Task requirements. Although pictures appear in the data, the answer should contain only the lines from its start through the line with "Task: Start a New chat", written out exactly.

Data listing.
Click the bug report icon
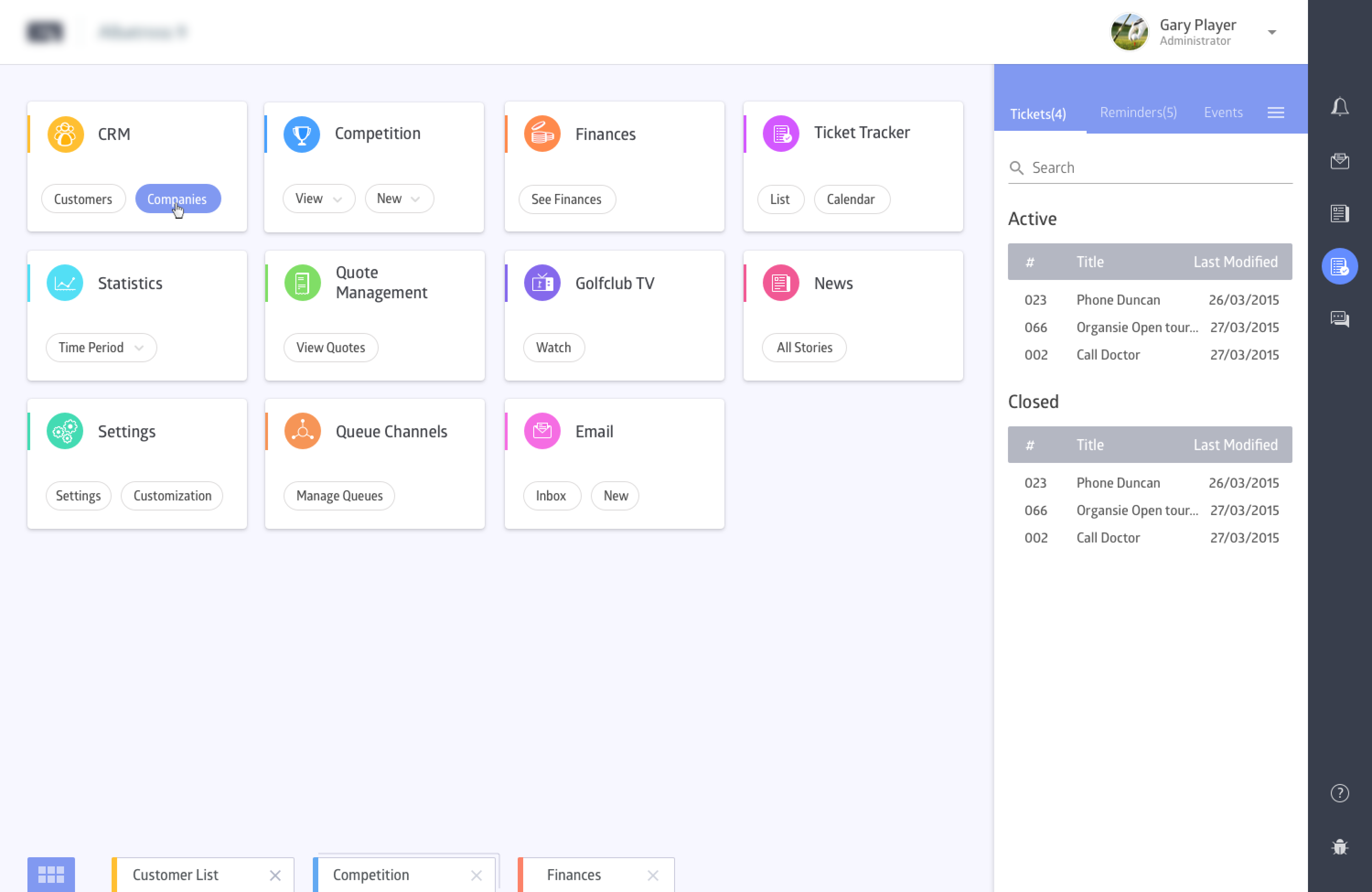This screenshot has width=1372, height=892. coord(1339,846)
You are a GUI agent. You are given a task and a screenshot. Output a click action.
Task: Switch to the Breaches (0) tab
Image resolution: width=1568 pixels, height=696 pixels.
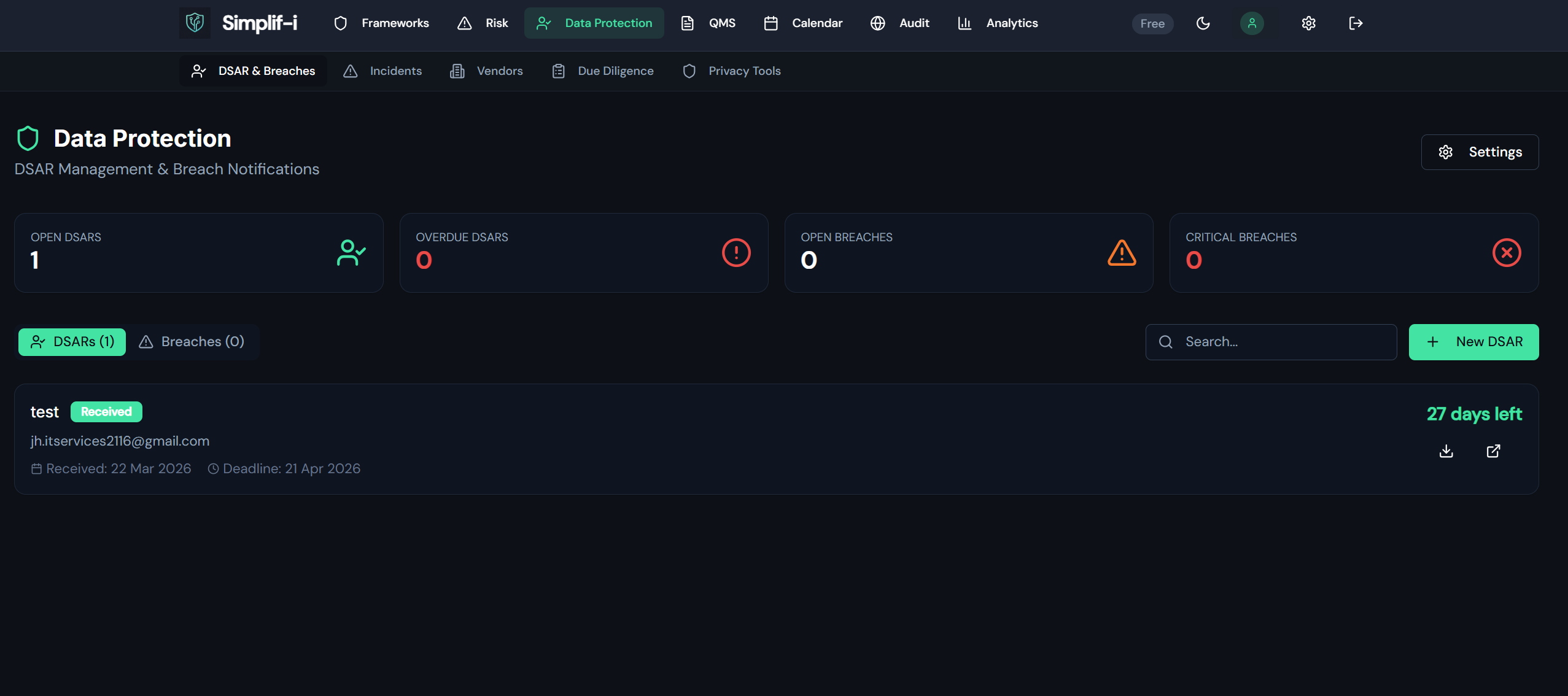point(192,342)
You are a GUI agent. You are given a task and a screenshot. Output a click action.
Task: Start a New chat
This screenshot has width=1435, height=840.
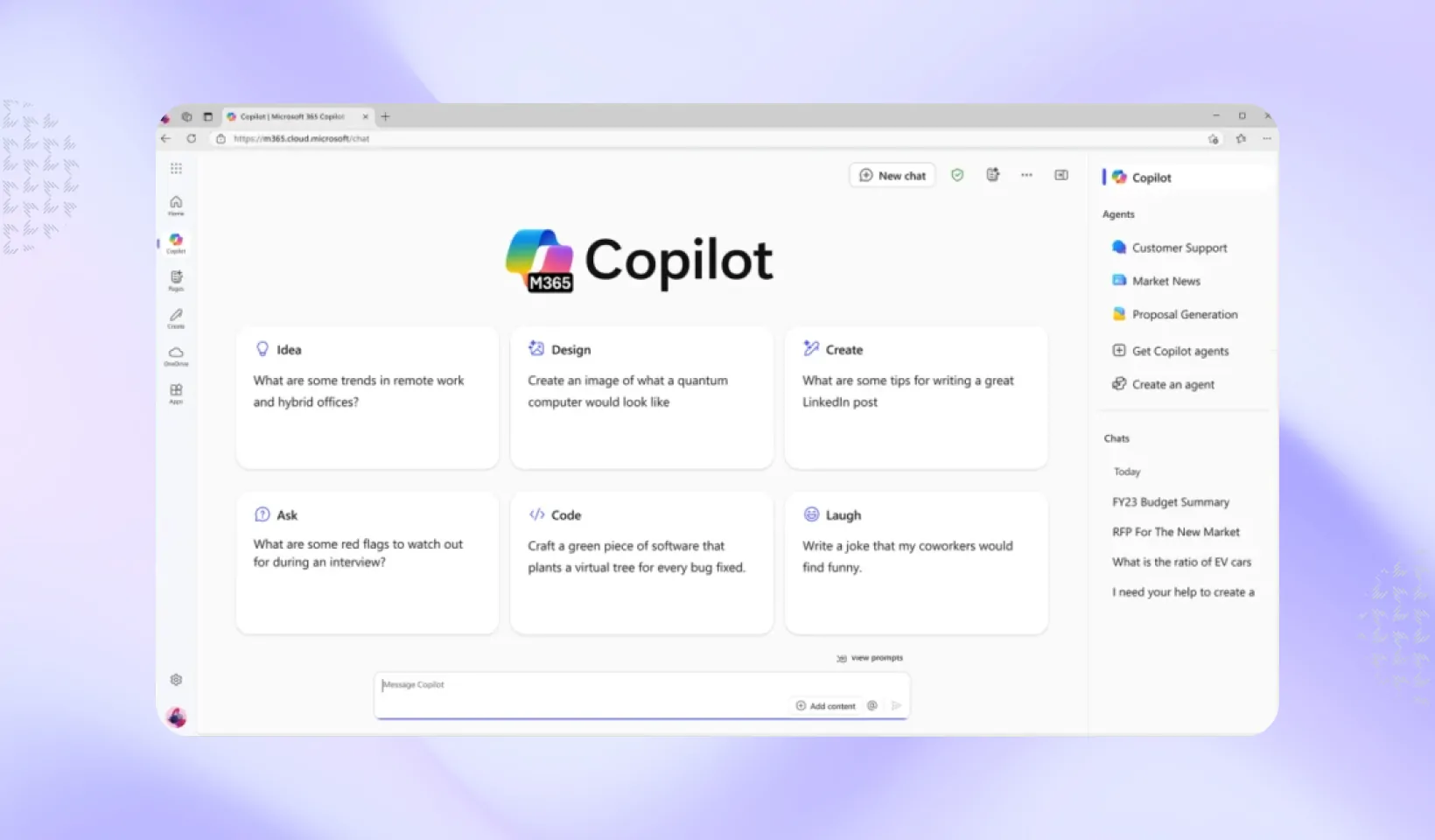(x=892, y=175)
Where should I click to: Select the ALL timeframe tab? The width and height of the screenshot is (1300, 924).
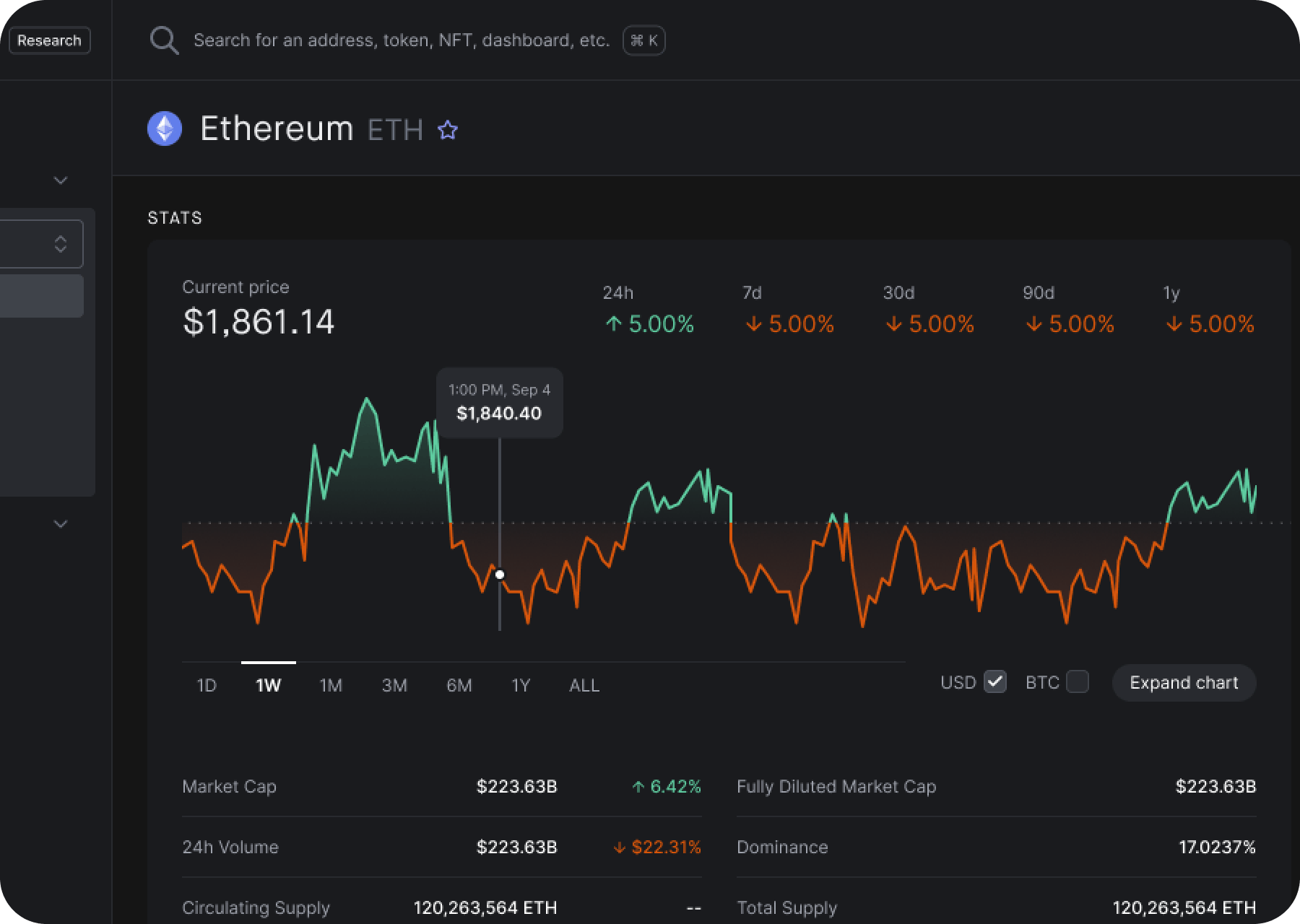[584, 685]
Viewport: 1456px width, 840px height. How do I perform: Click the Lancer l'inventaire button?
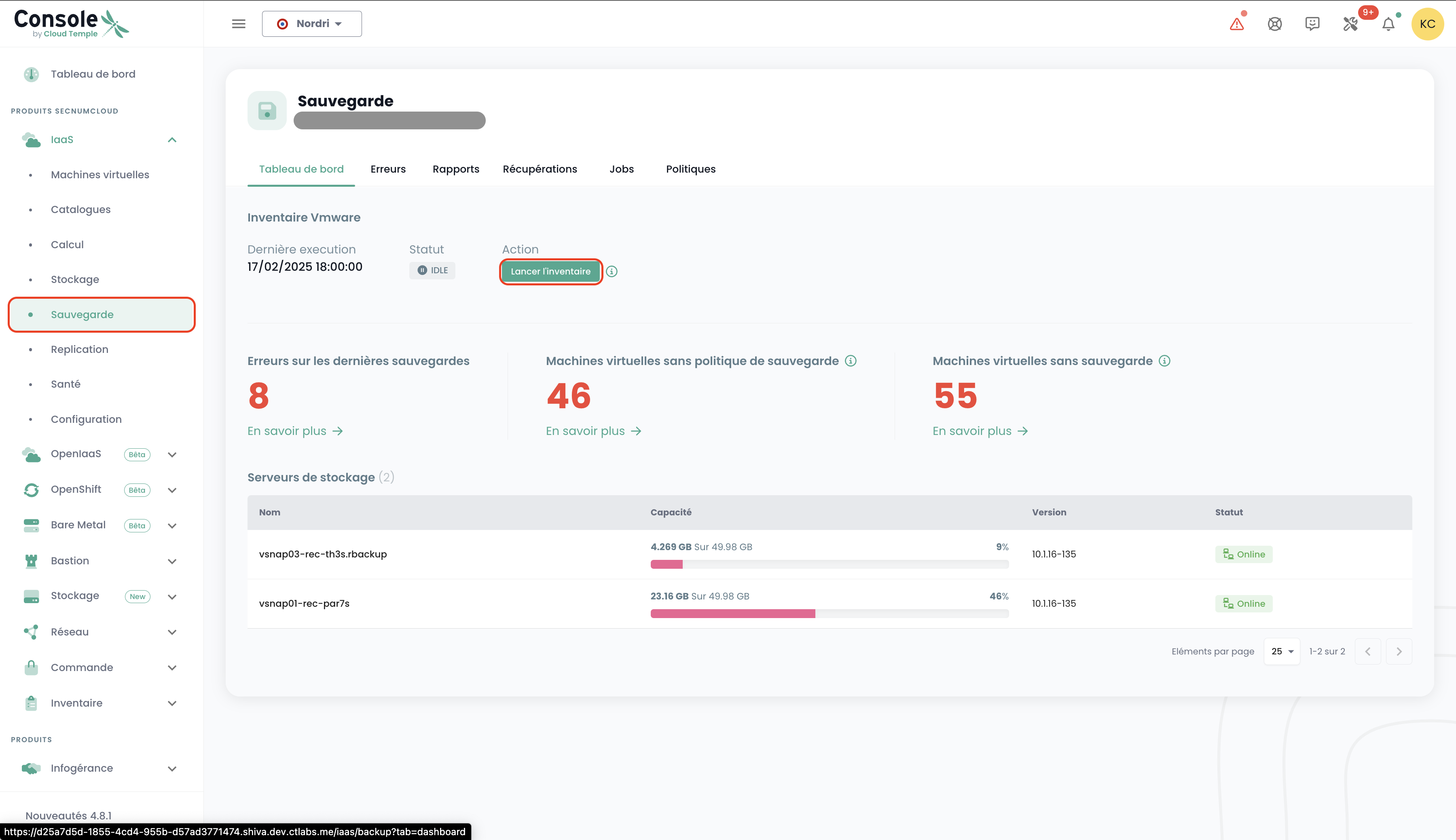550,271
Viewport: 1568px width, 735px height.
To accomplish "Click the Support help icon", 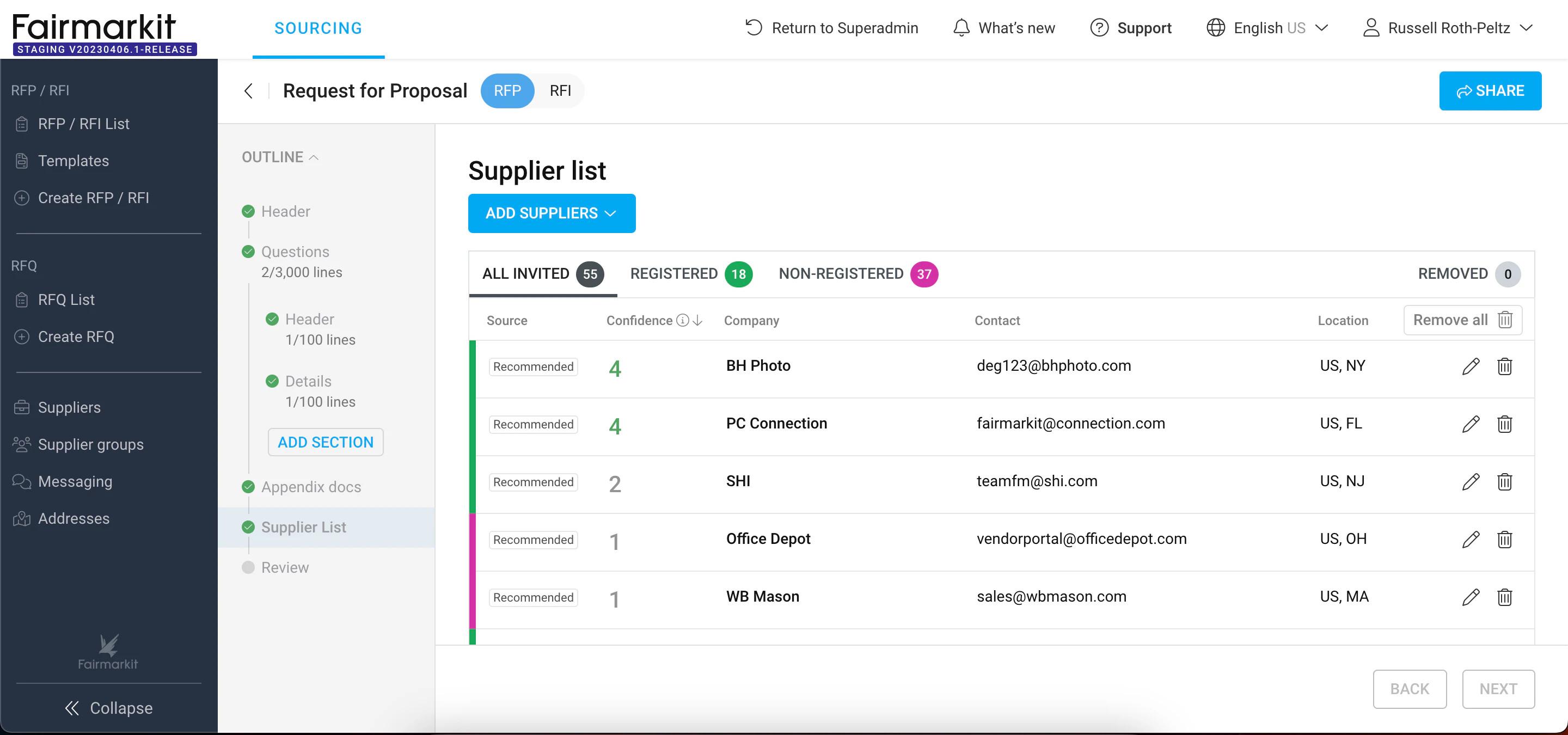I will 1099,28.
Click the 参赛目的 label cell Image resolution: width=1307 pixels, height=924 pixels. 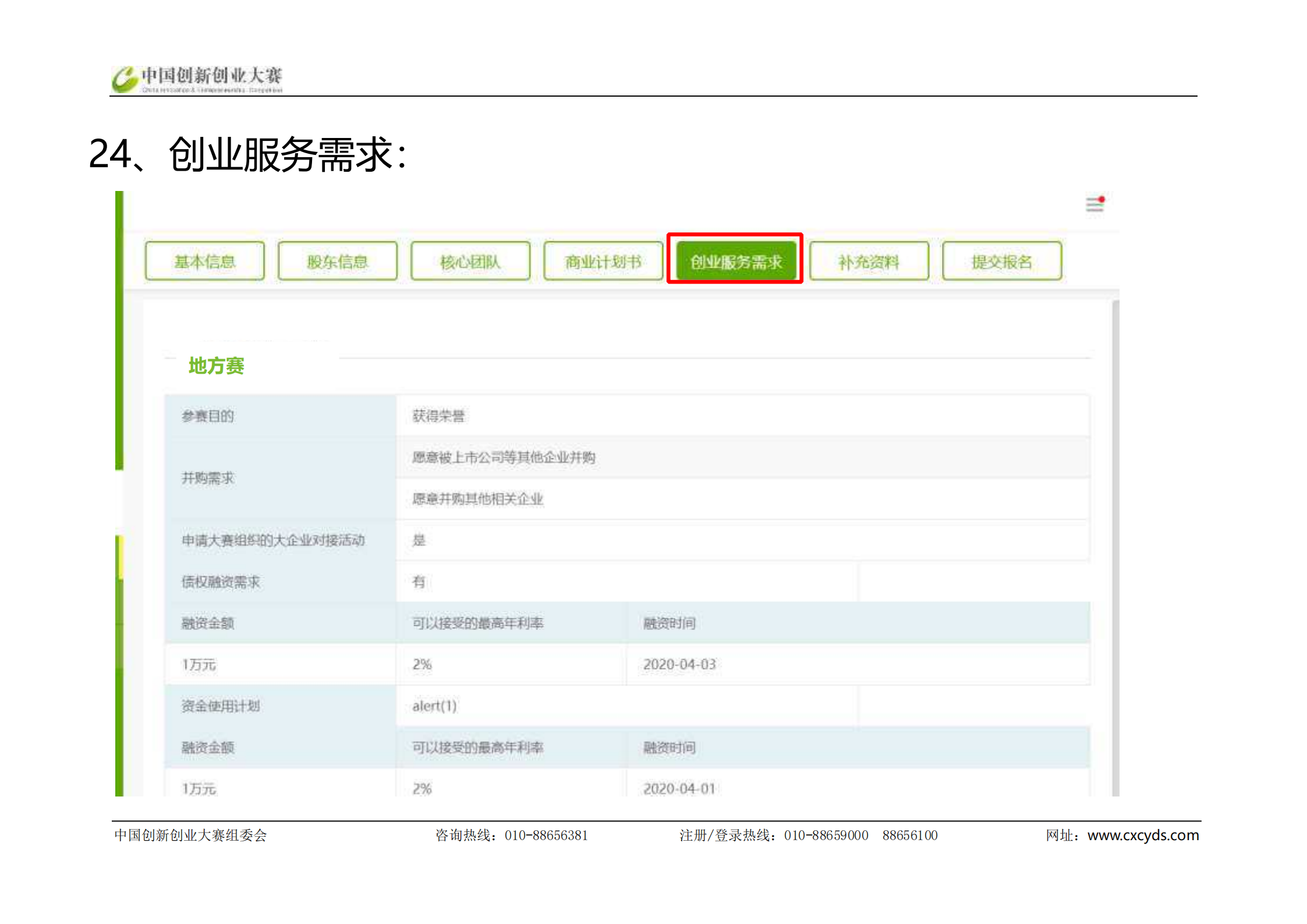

Result.
Click the bug report icon
This screenshot has width=1372, height=892. coord(1339,846)
You are a GUI agent. You are given a task and a screenshot. Output a click action.
Task: Switch to the Breaches (0) tab
Image resolution: width=1568 pixels, height=696 pixels.
point(192,342)
You are a GUI agent. You are given a task and a screenshot. Output a click action.
Task: Start a New chat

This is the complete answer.